Data items
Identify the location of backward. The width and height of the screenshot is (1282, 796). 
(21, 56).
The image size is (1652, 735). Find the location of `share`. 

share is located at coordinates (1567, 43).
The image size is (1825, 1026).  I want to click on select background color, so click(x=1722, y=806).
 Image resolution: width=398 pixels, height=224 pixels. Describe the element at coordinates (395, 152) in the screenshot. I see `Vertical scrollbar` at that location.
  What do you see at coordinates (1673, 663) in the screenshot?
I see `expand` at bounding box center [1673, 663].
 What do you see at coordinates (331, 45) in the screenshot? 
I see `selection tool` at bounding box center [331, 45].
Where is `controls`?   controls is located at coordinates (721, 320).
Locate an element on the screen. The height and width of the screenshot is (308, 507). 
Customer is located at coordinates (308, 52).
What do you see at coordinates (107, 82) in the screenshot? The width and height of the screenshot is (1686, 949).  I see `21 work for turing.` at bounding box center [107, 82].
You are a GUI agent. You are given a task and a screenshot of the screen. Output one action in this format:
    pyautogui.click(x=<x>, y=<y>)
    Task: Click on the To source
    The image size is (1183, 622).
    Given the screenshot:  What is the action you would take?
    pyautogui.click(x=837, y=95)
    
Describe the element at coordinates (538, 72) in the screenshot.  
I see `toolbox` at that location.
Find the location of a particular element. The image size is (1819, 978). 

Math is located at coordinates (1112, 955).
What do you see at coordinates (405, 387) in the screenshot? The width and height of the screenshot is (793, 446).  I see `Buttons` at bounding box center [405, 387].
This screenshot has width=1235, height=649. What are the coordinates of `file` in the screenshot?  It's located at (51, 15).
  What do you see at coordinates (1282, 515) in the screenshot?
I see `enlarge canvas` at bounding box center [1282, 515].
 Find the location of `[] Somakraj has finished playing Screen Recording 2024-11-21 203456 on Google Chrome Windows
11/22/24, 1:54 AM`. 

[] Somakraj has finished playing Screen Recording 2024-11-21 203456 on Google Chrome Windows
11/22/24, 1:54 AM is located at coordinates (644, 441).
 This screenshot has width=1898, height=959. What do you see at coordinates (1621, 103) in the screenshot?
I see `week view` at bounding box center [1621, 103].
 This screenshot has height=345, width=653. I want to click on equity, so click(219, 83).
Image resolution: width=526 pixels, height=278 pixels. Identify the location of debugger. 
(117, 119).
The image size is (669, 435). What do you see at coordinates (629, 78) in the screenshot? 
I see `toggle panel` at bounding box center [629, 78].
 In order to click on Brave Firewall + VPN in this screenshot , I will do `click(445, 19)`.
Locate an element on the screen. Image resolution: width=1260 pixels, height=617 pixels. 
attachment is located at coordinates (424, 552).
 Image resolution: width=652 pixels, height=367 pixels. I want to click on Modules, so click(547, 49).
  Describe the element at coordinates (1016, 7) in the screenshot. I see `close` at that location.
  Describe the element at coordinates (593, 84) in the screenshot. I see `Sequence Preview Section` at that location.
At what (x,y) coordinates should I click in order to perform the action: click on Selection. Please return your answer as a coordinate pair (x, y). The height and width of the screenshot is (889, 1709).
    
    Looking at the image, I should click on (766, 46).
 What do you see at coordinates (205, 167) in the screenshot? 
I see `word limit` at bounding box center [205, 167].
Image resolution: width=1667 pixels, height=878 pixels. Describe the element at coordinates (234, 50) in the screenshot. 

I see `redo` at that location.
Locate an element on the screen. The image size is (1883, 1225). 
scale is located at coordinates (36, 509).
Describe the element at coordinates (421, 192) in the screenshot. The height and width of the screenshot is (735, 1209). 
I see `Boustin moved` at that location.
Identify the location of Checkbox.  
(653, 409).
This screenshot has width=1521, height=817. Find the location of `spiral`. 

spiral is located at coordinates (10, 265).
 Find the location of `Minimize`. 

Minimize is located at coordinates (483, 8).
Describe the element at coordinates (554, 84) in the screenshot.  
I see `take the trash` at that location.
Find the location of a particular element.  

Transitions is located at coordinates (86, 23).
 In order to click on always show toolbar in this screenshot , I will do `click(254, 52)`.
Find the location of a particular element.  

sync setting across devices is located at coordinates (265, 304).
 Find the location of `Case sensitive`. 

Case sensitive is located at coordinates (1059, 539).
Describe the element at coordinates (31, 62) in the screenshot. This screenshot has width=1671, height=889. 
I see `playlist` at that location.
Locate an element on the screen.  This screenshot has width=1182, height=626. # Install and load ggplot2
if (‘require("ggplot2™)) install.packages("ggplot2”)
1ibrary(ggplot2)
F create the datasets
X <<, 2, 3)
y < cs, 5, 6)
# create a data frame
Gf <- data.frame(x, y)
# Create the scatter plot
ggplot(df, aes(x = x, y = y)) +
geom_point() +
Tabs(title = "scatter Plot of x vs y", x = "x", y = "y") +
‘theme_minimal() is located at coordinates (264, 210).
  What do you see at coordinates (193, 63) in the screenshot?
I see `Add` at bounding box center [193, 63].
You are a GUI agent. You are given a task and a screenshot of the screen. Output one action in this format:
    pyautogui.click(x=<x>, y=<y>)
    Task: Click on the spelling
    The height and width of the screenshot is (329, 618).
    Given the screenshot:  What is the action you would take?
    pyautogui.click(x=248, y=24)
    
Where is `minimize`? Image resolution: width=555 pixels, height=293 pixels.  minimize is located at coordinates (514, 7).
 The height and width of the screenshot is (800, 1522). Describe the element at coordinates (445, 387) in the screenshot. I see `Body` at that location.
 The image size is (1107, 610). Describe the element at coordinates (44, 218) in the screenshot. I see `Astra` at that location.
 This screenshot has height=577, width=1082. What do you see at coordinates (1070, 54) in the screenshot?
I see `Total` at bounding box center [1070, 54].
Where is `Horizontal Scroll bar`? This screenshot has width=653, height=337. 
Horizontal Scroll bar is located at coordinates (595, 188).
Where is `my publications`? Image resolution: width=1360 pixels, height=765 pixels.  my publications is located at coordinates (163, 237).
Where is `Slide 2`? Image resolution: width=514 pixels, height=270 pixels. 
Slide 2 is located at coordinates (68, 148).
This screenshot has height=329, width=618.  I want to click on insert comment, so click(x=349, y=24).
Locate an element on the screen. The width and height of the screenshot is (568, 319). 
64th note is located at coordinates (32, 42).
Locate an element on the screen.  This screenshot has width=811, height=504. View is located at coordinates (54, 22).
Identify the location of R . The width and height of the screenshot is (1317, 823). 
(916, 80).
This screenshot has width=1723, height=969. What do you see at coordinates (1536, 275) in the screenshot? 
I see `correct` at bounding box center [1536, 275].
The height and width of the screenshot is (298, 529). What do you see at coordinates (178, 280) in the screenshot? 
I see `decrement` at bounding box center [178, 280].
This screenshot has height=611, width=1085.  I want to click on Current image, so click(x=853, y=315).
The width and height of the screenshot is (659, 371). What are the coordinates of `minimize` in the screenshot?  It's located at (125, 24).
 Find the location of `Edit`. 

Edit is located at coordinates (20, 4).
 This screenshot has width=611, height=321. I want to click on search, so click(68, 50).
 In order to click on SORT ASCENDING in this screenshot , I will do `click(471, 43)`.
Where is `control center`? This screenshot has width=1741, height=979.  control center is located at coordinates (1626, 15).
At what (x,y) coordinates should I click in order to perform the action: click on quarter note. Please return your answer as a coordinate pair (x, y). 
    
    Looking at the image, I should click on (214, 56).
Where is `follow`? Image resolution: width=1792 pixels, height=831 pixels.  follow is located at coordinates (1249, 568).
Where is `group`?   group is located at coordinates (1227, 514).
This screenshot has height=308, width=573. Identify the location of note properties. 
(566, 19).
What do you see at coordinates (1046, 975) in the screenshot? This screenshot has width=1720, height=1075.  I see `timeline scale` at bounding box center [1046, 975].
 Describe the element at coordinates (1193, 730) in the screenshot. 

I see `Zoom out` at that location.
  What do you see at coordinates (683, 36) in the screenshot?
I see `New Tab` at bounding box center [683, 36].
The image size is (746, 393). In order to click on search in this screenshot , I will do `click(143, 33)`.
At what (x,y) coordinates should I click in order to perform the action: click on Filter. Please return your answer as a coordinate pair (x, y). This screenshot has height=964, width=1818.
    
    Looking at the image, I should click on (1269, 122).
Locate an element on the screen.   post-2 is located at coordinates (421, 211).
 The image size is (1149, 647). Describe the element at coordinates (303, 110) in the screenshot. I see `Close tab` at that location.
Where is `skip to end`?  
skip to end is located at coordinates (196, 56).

* WHAT THIS TASK INVOLVES
In the records from the start through the line containing "What do you see at coordinates (107, 82)", change "Identify" to "Pinpoint" and leave everything else as it is.

* REPLY TO THE EXERCISE
Pinpoint the location of backward. The width and height of the screenshot is (1282, 796). 
(21, 56).
The image size is (1652, 735). Find the location of `share`. 

share is located at coordinates (1567, 43).
The image size is (1825, 1026).  I want to click on select background color, so click(x=1722, y=806).
 Image resolution: width=398 pixels, height=224 pixels. Describe the element at coordinates (395, 152) in the screenshot. I see `Vertical scrollbar` at that location.
  What do you see at coordinates (1673, 663) in the screenshot?
I see `expand` at bounding box center [1673, 663].
 What do you see at coordinates (331, 45) in the screenshot? 
I see `selection tool` at bounding box center [331, 45].
Where is `controls`?   controls is located at coordinates (721, 320).
Locate an element on the screen. The height and width of the screenshot is (308, 507). 
Customer is located at coordinates (308, 52).
What do you see at coordinates (107, 82) in the screenshot? The width and height of the screenshot is (1686, 949).  I see `21 work for turing.` at bounding box center [107, 82].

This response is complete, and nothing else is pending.